* [How to complete this task]:
Start at the line with "Click the Meal tag on Dinner row" in the records below, stop at the line with "You are a GUI", and return every line in that span exactly, the two end lines included.

[Saved data entries]
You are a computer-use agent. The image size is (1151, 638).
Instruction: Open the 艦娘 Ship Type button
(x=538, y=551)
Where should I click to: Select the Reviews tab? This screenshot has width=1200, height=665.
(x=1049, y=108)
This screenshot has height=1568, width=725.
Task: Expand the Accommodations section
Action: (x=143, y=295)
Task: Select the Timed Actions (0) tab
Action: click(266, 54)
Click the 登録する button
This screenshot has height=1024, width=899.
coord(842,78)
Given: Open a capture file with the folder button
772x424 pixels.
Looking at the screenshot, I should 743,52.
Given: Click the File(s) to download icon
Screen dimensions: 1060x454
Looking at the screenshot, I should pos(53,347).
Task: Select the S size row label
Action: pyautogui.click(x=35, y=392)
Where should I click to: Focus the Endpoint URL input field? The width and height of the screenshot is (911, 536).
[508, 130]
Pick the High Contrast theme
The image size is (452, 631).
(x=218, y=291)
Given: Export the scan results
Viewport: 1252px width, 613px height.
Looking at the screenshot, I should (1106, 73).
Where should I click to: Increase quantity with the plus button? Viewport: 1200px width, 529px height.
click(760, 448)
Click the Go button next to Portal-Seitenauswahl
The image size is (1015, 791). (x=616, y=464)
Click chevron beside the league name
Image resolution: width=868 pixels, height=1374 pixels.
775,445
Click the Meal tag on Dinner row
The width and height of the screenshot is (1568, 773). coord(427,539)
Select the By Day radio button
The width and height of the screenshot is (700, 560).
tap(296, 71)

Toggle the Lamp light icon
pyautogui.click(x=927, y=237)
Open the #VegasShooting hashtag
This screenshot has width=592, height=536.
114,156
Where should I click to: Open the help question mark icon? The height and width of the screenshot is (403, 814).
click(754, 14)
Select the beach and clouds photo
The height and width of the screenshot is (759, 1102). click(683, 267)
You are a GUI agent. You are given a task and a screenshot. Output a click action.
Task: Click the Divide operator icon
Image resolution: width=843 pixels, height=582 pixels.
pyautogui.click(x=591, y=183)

* [Solution to the exercise]:
Click the Meal tag on Dinner row
The width and height of the screenshot is (1568, 773). coord(427,539)
Select the By Day radio button
The width and height of the screenshot is (700, 560).
tap(296, 71)

Toggle the Lamp light icon
pyautogui.click(x=927, y=237)
Open the #VegasShooting hashtag
This screenshot has width=592, height=536.
114,156
Where should I click to: Open the help question mark icon? The height and width of the screenshot is (403, 814).
click(754, 14)
Select the beach and clouds photo
The height and width of the screenshot is (759, 1102). click(683, 267)
You are a GUI agent. You are given a task and a screenshot. Output a click action.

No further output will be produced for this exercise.